Problem to work on —
Count up the lines below where the word "message" shows up, and respond with the number alone.

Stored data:
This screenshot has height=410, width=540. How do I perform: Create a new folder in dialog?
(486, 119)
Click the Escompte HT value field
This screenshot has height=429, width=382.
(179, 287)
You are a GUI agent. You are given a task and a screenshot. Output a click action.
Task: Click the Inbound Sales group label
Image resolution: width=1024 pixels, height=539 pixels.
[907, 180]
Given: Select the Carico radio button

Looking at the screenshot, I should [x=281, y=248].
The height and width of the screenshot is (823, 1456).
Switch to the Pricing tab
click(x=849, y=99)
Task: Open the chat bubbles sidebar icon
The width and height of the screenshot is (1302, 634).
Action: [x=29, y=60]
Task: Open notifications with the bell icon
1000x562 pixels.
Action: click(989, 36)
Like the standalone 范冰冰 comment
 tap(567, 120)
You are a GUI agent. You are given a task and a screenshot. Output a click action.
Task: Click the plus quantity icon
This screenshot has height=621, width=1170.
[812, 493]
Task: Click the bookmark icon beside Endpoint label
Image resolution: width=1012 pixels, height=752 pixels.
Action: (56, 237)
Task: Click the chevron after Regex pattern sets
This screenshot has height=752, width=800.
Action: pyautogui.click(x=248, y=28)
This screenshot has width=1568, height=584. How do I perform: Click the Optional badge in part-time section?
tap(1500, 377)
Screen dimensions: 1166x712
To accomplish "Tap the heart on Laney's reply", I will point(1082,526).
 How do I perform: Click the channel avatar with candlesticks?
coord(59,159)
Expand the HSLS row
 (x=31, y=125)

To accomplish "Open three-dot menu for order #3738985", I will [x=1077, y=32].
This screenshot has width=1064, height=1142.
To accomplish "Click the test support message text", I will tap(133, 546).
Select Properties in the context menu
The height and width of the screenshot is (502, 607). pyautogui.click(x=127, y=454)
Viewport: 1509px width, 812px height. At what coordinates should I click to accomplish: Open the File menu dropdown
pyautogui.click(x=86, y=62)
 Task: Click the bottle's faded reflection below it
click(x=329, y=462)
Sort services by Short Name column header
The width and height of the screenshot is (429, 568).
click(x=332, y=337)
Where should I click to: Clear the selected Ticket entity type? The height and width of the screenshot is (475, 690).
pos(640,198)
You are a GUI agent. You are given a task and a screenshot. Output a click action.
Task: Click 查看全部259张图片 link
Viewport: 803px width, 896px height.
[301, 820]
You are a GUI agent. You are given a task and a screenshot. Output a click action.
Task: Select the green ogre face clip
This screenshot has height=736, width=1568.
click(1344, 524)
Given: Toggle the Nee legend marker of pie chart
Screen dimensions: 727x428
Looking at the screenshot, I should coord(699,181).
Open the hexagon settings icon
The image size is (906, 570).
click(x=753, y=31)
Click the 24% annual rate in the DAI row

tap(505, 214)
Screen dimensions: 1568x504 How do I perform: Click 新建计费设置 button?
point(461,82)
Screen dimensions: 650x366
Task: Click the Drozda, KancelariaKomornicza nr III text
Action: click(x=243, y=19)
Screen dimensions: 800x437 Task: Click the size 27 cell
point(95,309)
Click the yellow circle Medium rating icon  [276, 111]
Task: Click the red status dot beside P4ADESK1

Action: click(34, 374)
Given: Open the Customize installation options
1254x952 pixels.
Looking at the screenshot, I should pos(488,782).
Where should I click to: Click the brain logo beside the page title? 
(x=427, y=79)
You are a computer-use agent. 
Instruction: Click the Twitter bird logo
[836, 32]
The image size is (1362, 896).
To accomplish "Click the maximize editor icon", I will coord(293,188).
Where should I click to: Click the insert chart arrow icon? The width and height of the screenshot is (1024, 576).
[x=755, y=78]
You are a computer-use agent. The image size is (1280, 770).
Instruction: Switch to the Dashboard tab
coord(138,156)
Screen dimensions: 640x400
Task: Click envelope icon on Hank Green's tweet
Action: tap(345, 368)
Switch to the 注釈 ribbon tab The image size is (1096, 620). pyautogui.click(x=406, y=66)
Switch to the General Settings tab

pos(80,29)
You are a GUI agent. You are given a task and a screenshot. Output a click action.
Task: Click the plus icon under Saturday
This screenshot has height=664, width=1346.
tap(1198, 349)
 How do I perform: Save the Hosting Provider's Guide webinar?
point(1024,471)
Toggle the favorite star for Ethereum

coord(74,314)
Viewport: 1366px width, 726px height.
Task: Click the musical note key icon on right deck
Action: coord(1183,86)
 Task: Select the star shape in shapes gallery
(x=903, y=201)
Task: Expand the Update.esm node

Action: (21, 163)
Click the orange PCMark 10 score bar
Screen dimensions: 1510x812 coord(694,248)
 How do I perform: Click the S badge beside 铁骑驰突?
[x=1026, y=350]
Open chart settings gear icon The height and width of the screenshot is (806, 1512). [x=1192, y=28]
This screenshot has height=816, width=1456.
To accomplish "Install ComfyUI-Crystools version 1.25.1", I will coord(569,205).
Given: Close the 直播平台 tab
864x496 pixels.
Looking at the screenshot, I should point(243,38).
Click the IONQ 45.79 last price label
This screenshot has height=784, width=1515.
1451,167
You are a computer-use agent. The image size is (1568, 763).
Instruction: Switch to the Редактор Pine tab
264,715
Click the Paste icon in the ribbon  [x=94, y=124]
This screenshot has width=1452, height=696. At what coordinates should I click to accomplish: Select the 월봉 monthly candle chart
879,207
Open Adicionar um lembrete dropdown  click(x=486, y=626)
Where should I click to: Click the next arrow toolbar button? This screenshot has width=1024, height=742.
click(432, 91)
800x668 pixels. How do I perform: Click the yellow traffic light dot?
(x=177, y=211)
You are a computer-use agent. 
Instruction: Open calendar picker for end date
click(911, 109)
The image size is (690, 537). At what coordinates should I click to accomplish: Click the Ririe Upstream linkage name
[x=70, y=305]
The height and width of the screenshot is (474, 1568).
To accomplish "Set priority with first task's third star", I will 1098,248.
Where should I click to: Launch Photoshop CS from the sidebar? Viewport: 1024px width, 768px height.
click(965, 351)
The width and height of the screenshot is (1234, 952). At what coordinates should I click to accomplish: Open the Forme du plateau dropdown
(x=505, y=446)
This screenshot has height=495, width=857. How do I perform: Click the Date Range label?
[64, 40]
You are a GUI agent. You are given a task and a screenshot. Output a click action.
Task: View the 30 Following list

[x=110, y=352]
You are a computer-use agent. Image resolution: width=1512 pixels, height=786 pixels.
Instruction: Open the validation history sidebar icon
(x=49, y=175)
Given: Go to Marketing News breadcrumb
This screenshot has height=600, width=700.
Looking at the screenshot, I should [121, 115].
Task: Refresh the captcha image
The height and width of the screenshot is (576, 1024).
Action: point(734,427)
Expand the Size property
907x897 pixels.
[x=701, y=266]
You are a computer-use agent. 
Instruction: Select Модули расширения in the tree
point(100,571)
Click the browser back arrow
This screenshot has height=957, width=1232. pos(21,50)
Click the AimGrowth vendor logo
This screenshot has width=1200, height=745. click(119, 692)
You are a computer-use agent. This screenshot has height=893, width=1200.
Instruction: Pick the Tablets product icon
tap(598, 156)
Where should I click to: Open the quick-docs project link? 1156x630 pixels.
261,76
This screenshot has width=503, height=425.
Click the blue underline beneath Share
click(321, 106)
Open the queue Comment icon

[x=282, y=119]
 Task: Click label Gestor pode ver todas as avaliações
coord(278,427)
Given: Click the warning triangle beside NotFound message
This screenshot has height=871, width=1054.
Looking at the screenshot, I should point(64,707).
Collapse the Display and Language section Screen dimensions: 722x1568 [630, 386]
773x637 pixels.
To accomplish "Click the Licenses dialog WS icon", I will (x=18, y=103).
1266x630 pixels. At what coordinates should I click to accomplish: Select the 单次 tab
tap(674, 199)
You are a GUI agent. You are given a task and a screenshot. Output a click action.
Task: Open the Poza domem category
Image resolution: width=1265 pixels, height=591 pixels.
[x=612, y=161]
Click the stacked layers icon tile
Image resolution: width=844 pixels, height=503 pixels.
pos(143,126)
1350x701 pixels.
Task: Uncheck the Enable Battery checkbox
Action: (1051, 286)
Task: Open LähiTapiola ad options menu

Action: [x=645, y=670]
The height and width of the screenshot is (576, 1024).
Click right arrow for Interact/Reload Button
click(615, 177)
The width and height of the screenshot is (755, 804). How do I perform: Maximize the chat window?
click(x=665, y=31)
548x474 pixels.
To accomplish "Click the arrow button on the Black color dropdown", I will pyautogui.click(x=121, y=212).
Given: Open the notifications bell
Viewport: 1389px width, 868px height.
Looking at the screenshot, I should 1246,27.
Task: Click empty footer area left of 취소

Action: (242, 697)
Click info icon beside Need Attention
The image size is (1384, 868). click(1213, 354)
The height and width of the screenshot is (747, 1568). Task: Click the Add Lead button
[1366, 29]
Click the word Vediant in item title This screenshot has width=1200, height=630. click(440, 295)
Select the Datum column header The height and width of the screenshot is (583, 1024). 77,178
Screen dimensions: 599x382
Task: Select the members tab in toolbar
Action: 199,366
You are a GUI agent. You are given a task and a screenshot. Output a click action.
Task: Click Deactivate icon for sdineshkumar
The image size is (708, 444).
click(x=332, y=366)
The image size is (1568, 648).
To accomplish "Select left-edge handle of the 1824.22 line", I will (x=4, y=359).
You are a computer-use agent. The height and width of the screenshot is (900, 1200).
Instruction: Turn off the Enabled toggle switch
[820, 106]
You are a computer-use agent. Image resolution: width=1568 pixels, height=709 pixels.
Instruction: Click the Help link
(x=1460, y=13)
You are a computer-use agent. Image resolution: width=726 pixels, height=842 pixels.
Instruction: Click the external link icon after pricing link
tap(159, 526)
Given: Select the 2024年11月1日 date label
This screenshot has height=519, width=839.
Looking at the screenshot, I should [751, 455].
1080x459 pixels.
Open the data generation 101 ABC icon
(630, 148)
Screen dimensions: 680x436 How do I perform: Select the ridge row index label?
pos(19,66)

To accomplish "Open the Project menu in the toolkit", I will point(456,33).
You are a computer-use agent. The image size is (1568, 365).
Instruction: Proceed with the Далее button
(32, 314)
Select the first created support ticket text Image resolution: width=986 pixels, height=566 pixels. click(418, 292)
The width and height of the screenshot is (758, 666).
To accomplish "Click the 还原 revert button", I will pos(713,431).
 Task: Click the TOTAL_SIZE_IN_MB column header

Answer to this task —
2